In San Francisco, an area with more college and professional sports teams than Kansas City, a football victory might be less of a cause for universal celebration among students, leading to fewer absences on parade day. In another large city with plenty of sports teams—and winning records, when the Los Angeles Rams prepared to play in the 2022 Super Bowl, local outlet LAist asked: “Why Would LA Cancel School After A Sports Championship? We Win Them All The Time.”
Kansas City-area districts, though, take game week seriously. Students throughout the region celebrated “Mahomes Monday” Feb. 5, wearing No. 15 jerseys like Chiefs quarterback Patrick Mahomes. The next day, they celebrated “Travis and Taylor Tuesday,” in honor of Taylor Swift and her boyfriend, Chiefs tight end Travis Kelce.
Administrators all over the United States have made similar game-time cancellation decisions after big local sporting wins or other locally significant events.
Districts in Green Bay, Wis., received a state waiver to start the 2024-25 school year early, allowing them to cancel school when the city hosts the NFL draft in April 2025, the Green Bay Post Gazette reported. Green Bay is the smallest metropolitan area with an NFL team, and the effects of traffic and a swell of visitors are expected to complicate school operations more than they would in larger urban areas, the paper reported.
Some Philadelphia parents protested when schools in the region closed for a day in 2018 after the Eagles won their first Superbowl victory, WHYY reported.
“Very selfish in my opinion. Some of us don’t have the flexibility to call out of work ‘because the Eagles won,’” the mother of a student at a Newark, Del., charter school said at the time.
Still others in Philadelphia—known for greasing telephone poles to keep overly enthusiastic fans from climbing them in celebration—praised the move.
“I’m taking my kids whether there’s school or not. And I’m a teacher,” Eric P., an Eagles fan, replied on X when asked about a hypothetical Super Bowl win.
Planning around low-attendance days
Balfanz said he’s heard anecdotes from district leaders that parents have gotten more lax about attendance since the start of the COVID-19 pandemic, even taking students out for vacation midweek, but there is no data to explore the extent of such claims.
Districts have responded to concerns about shifting family attitudes through messaging campaigns about the importance of “school every day” and targeted efforts, like text updates to parents about their children’s absence rates.
Some leaders have attempted to work with parents on mid-term vacations instead of fighting against them.
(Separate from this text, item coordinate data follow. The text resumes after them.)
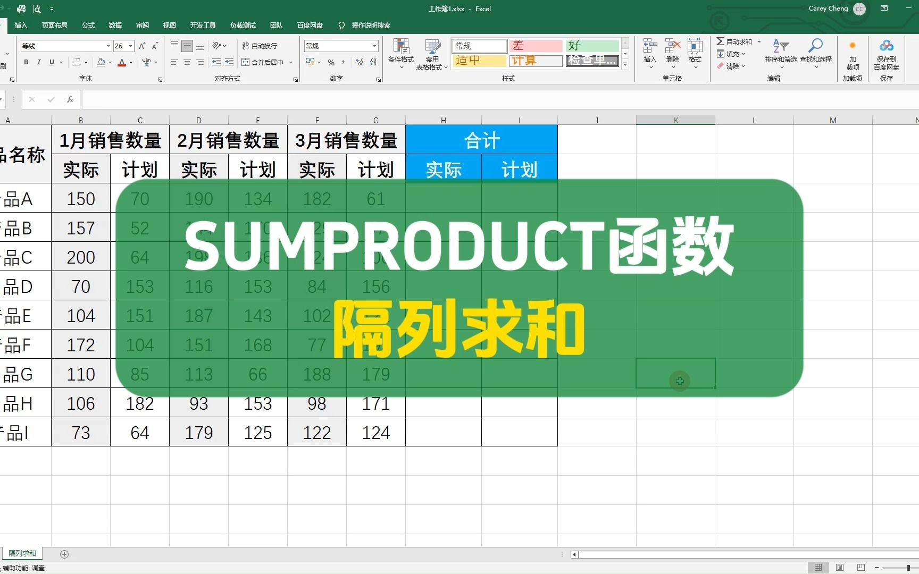Toggle underline formatting
Image resolution: width=919 pixels, height=574 pixels.
click(51, 62)
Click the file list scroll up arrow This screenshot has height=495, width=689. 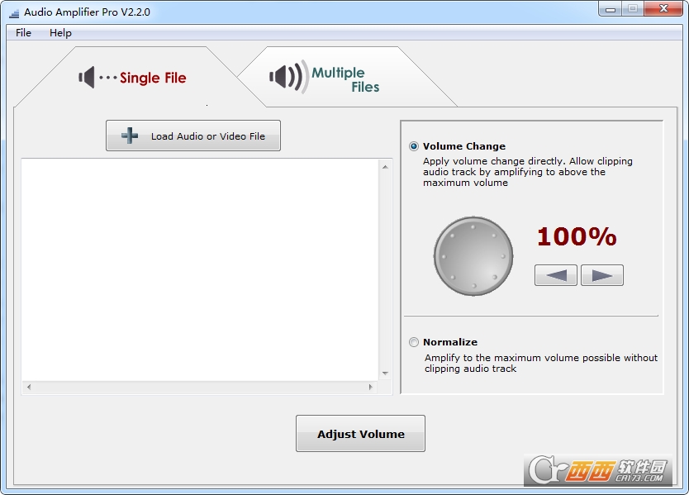click(385, 167)
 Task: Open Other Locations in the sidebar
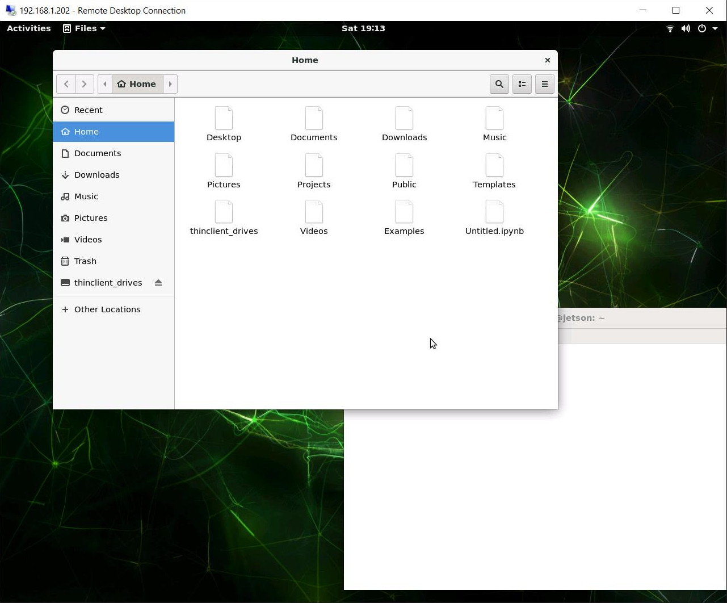point(107,309)
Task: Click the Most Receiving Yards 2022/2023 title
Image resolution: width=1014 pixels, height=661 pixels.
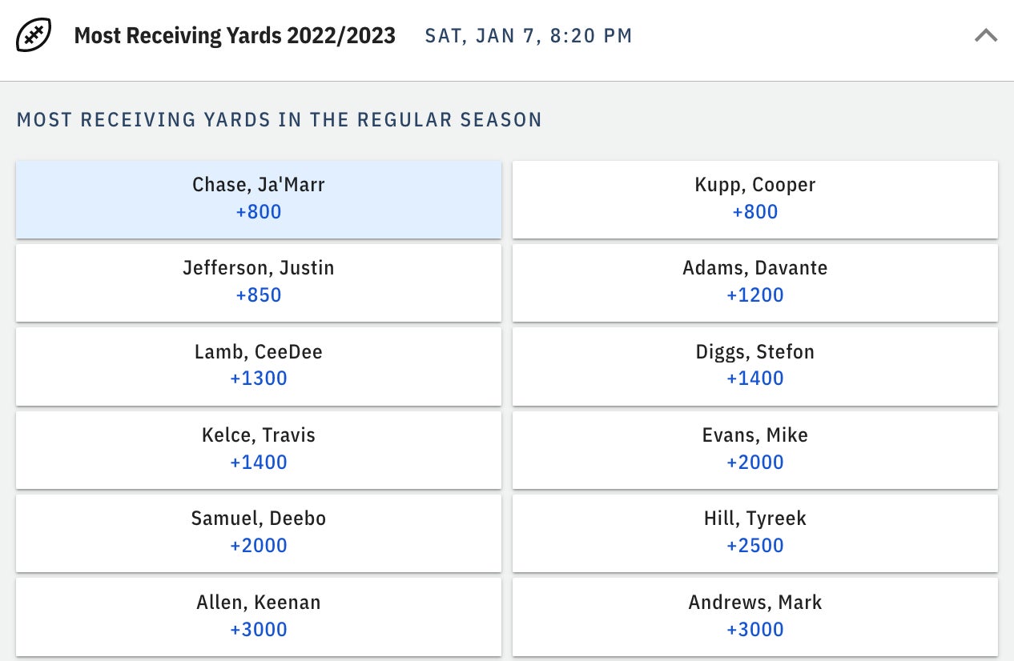Action: coord(235,36)
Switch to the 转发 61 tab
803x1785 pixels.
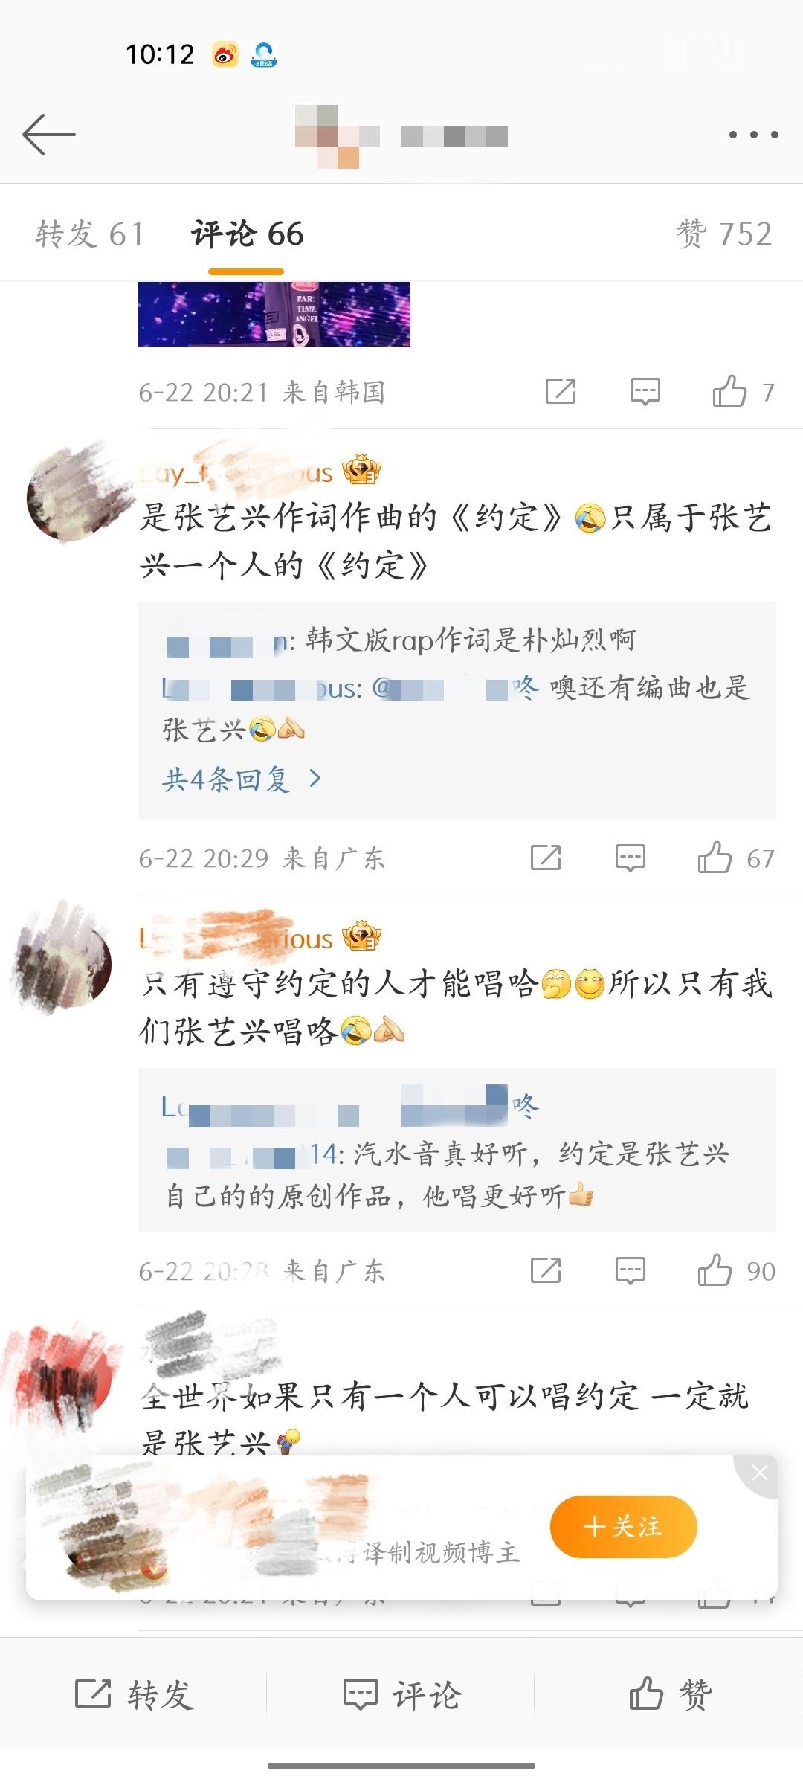click(89, 234)
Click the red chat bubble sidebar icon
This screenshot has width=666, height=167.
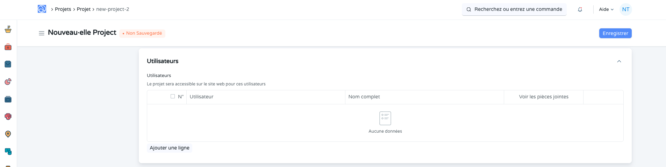8,117
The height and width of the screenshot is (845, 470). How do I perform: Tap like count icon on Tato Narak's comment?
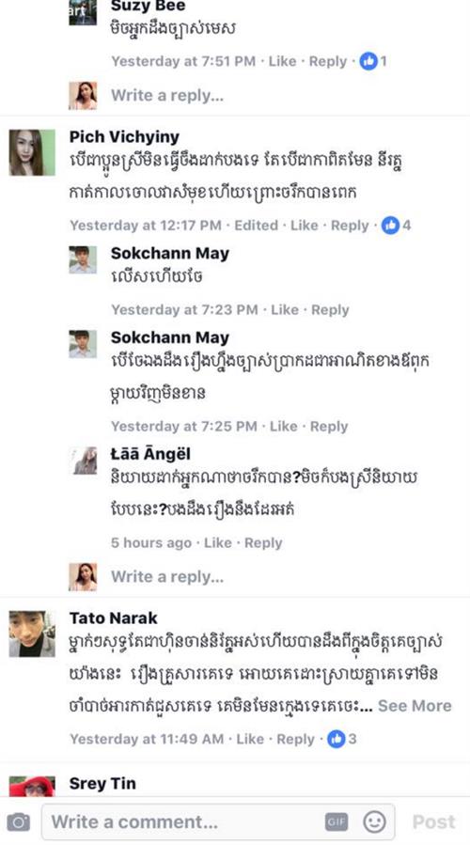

The Pasco County, Fla., school board voted in December to add three “mini-break” four-day weekends to the district’s 2024-25 calendar, encouraging families to take trips then instead of missing instructional time.
In a similar way, school systems might make a call to cancel classes after the Kentucky Derby or a Stanley Cup win, Balfanz said.
“It’s about offsetting costs and benefits,” Balfanz said.
Missing “one day out of 180, one time in your school career, is not going to change things,” he said, while acknowledging that some parents and educators might disagree.